The fascination with skin color in desi culture is both a topic of serious and laughable conversation. Desi girls are taught to stay out of the sun, lather on brightening face masks, and use foundation shades lighter than our actual melanin enriched, golden skin. It’s only until we get older do we realize this is wrong. The laughable part is that girls from Western countries, in this case, America, want to be tan.

Why is it that we ache for things that others have and are instead of being proud of what we are? I suppose for desi women this is especially true because from childhood and on we are scrutinized for every inch of our physical form, and then every detail about our personalities as well. We grow up with low self-esteem, wishing and praying to be like our Western counterparts. That’s the thing though – desi women are not like everyone else. Our souls have as much fire and spice as our food does. And Nova, well, she’s unlike anyone I’ve ever met. She is unabashed, limitless, and lives her life completely authentic, a feat that did not come without struggle.
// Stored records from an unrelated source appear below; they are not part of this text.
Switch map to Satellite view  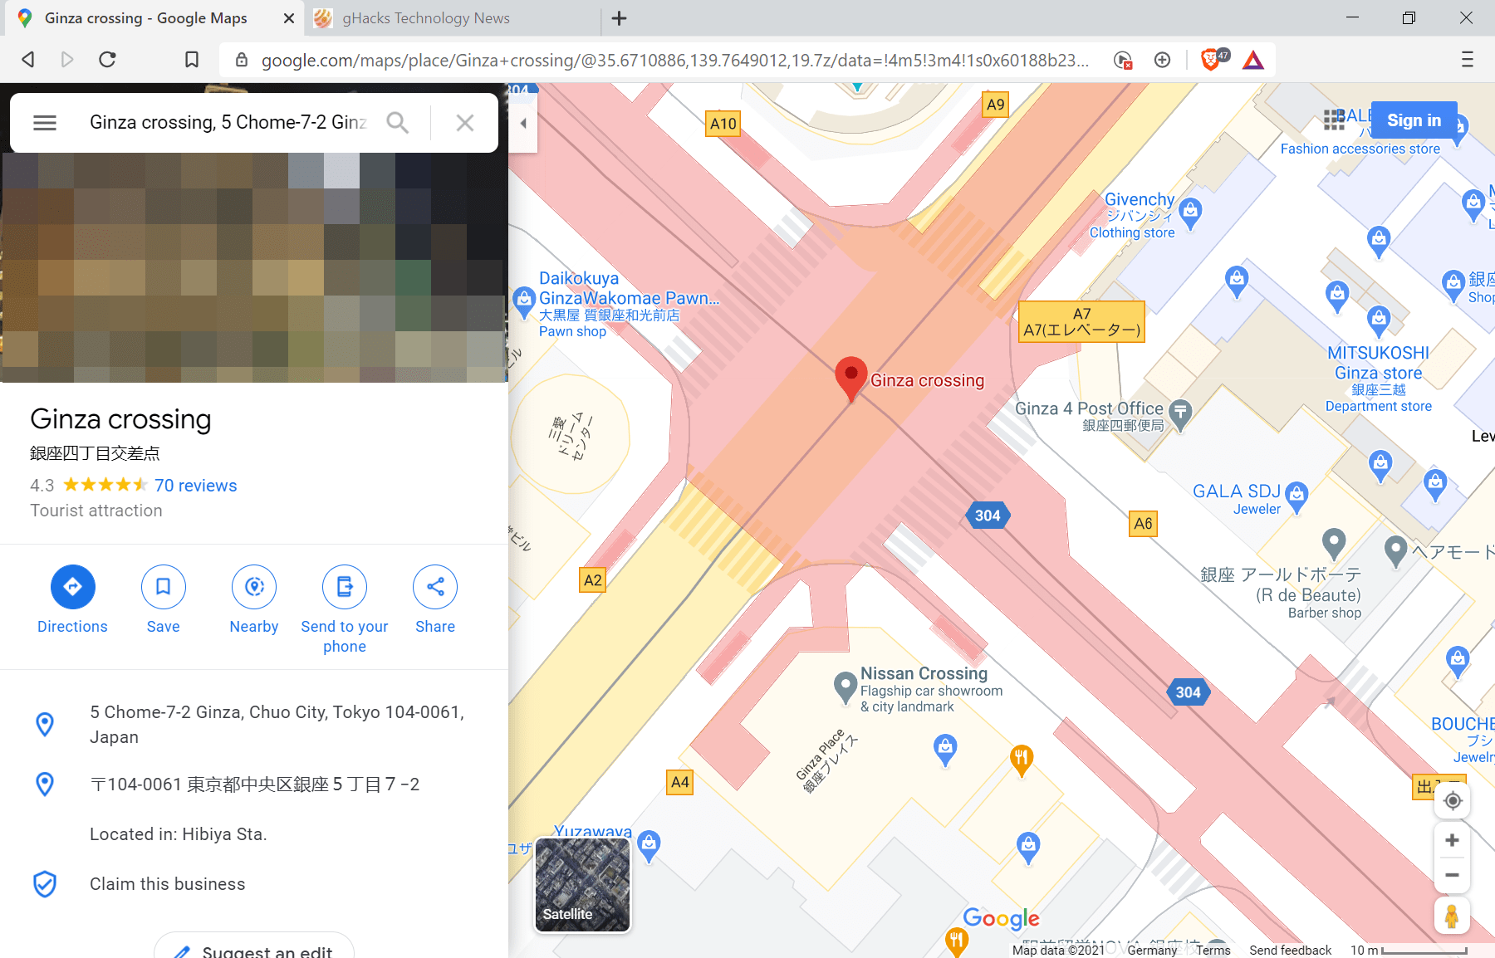click(582, 885)
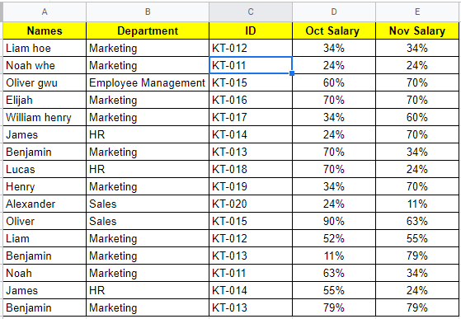Select column A header
The width and height of the screenshot is (461, 319).
45,12
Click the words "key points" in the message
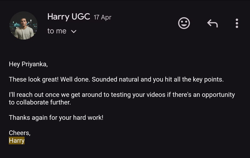The height and width of the screenshot is (158, 250). point(209,79)
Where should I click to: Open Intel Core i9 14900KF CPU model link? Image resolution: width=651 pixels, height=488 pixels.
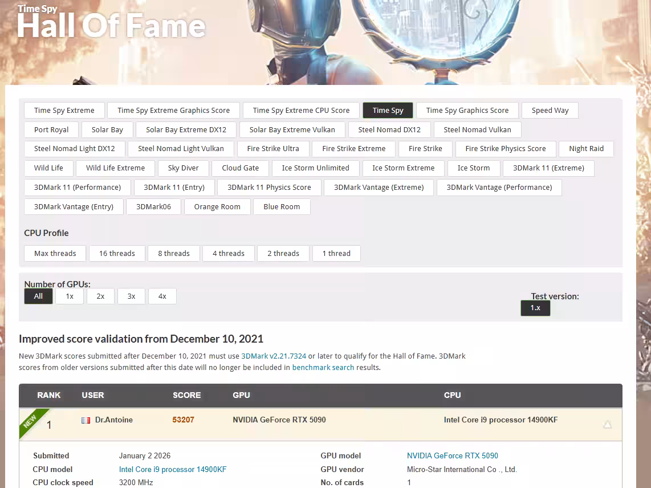173,470
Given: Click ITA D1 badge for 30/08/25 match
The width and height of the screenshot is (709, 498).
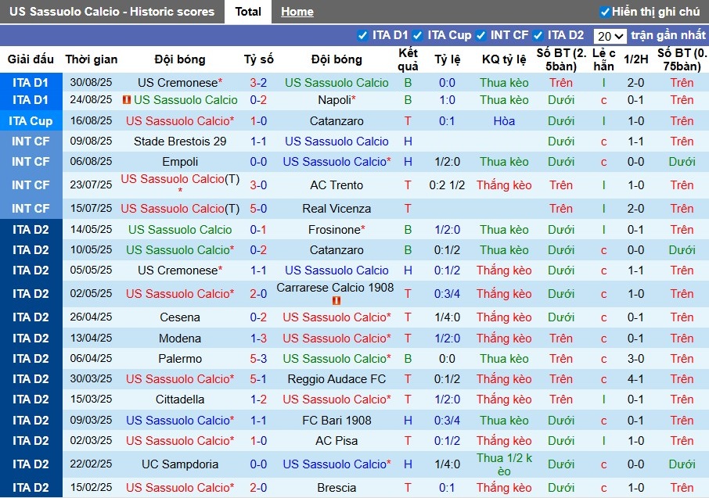Looking at the screenshot, I should [31, 83].
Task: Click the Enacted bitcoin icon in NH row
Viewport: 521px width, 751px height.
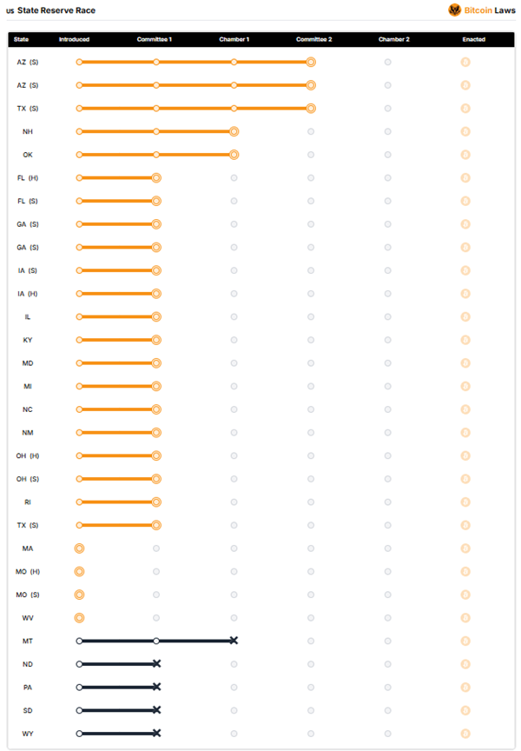Action: (465, 132)
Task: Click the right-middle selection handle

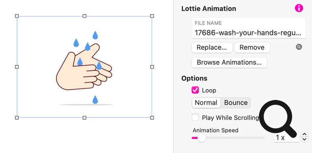Action: (x=152, y=67)
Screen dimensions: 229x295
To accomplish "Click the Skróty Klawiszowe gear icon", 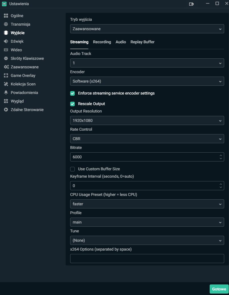I will pyautogui.click(x=6, y=58).

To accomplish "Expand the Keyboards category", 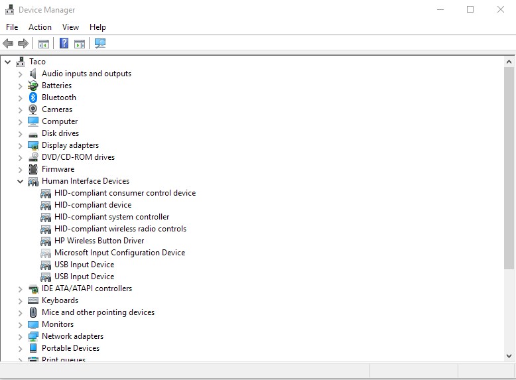I will point(21,300).
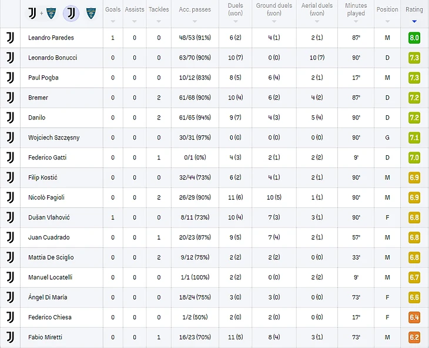
Task: Click the Juventus crest beside Danilo
Action: 10,118
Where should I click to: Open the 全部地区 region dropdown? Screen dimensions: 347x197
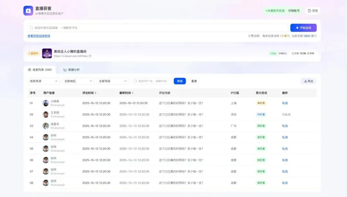[78, 81]
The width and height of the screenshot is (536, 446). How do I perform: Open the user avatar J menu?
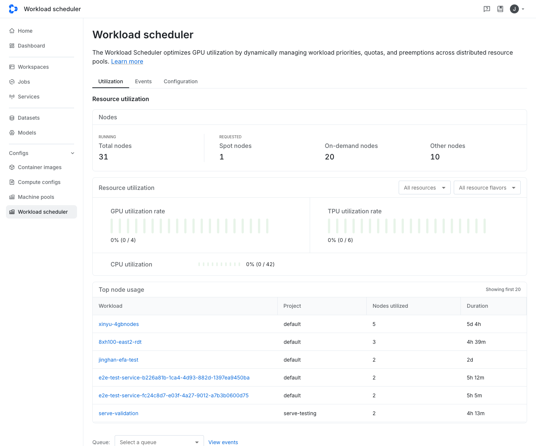(x=514, y=9)
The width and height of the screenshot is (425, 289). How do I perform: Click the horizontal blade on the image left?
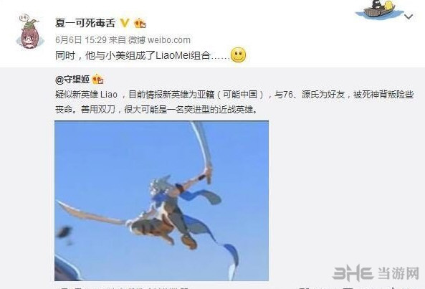[91, 213]
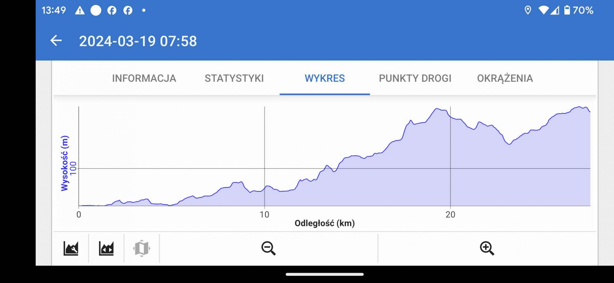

“One night, many summers ago, I looked up at the clear night sky above me. ‘I wish I was white and normal.’ It didn’t work. Neither did fair and lovely, what a scam.”

During her childhood, Nova so desperately wanted to be accepted and welcomed because there were no other girls around her that looked like her. She was the brown, bushy eye-browed, and definitely not white, child. To impress the girls in her kindergarten class, Nova would share stories about her life at home with her Bangladeshi parents.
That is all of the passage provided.